Unfortunately, for over half a century, many institutions charged with cultivating civic virtue – family, faith and education – have failed to transmit the moral values vital to healthy societies. Skyrocketing numbers of single households, a struggling middle class and a crisis in higher education have combined to deprive us of citizens with the requisite moral character for self-government.

Author J.D. Salinger captured education’s problem in his 1961 book “Franny and Zooey:” His heroine grumbles, “You never even hear any hints dropped on a campus that wisdom is supposed to be the goal of knowledge. You hardly ever even hear the word ‘wisdom’ mentioned!”

Professor Allan Bloom of the University of Chicago had a more scholarly take in his 1987 bestseller, “The Closing of the American Mind: How Higher Education Has Failed Democracy and Impoverished the Souls of Today’s Student.”

Bemoaning the demotion of the humanities’ “great books” and academia’s “openness” trend, Bloom argued that because education was no longer a quest for wisdom and “truth,” it was eroding the intellectual foundations of liberty and morality.  After all, 18-22 years olds don’t just self-actualize morally.

“Openness used to be the virtue that permitted us to seek the good by using reason,” Bloom contended, lamenting, “It now means accepting everything and denying reason’s power” to distinguish good from evil, right from wrong, and justice from injustice.

Safe from reflective thought, potential insult or conflicting ideas, and without the ennobling insights and discipline gleaned from studying Aristotle, Shakespeare or Twain, is it surprising that our “best and brightest” converted housing finance into a high-stakes casino, rendered our foreign policy incoherent, and encumbered generations of American taxpayers with more debt than the world has ever known?

Campus horribles reached a zenith with the lauding of Columbia University undergraduate Emma Sulkowicz – aka “Mattress Girl” – who  accused a friend of brutally raping her. Though the University and district attorney cleared him, Sulkowicz continued to tote a mattress — the scene of the alleged crime — on her back, garnering media plaudits, an invitation from Sen. Kirsten Gillibrand to the State of the Union address, and a celebratory shout-out at commencement.

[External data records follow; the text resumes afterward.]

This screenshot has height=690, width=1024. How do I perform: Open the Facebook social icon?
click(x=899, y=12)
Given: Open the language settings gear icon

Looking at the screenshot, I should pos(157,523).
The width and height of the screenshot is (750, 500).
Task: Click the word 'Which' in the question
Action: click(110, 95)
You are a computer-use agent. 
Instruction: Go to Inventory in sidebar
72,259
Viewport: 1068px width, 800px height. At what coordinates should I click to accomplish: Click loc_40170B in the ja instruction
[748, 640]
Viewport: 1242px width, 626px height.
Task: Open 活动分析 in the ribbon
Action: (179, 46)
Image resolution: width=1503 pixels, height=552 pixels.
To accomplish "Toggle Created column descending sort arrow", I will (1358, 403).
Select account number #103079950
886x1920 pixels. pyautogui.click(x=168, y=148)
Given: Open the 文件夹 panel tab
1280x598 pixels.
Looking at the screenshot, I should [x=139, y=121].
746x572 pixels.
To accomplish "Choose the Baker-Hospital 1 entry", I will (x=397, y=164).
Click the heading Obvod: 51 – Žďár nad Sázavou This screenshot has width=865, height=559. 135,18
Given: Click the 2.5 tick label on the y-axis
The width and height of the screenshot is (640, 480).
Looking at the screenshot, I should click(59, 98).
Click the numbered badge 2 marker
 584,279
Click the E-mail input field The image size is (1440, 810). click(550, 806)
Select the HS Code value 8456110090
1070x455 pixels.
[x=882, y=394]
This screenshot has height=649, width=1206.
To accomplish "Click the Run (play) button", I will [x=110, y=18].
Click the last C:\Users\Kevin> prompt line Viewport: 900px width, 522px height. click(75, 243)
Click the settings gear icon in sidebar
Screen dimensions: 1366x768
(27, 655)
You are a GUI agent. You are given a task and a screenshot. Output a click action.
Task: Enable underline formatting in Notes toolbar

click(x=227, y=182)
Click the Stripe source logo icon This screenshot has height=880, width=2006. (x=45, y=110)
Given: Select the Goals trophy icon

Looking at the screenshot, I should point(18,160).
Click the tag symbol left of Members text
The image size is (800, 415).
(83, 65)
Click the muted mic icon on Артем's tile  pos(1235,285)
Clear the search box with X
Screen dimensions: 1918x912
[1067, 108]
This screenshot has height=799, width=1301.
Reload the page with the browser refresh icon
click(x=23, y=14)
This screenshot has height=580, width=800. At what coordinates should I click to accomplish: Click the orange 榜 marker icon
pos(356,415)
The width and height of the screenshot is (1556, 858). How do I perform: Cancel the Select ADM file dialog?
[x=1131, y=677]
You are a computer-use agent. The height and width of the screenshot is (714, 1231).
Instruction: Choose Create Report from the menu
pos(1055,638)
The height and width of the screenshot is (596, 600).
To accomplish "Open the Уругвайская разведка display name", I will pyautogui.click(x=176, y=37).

To Sulkowicz’s champions, it doesn’t matter that the truth interfered with their popular narrative about “campus rape culture,” or that their irresponsible statements increase the scrutiny given to rape victims and irreparably damage the reputations of the truly innocent. Those things are a trifle compared to their political agenda.

As if addressing Sulkowicz, actor Matthew McConaughey told University of Houston graduates “Life’s not fair. It never was, isn’t now and won’t ever be. Do not fall into the entitled trap of feeling like you’re a victim. You’re not.” McConaughey echoed Franklin’s maxim: “The Constitution only guarantees you the right to pursue happiness. You have to catch it yourself.”

Last year, Admiral William McRaven, who commanded the Osama bin Laden operation, mined his Navy SEAL training to offer University of Texas graduates tips on how to change “ourselves and the world around us.”

In his widely admired address, he counseled, “Start each day with a task completed. Find someone to help you through life. Respect everyone…You will fail often, but if you take some risks, step up when times are toughest, face down bullies, lift up the downtrodden and never, ever give up,” then subsequent generations will live in a better world.

In truth, our Mad, Mad world isn’t a safe place and our era’s existential and moral challenges aren’t unprecedented. If graduates haven’t yet grappled with mind-bending questions – what’s a good person, how to make ethical judgments, what are civic duties – they will.  As they struggle, may humanity’s wisdom guide them.

Think Again – “The only thing more expensive than education is ignorance,” Franklin said. To recall why, consider Adolf Hitler’s observation: “lucky for governments that people don’t think.”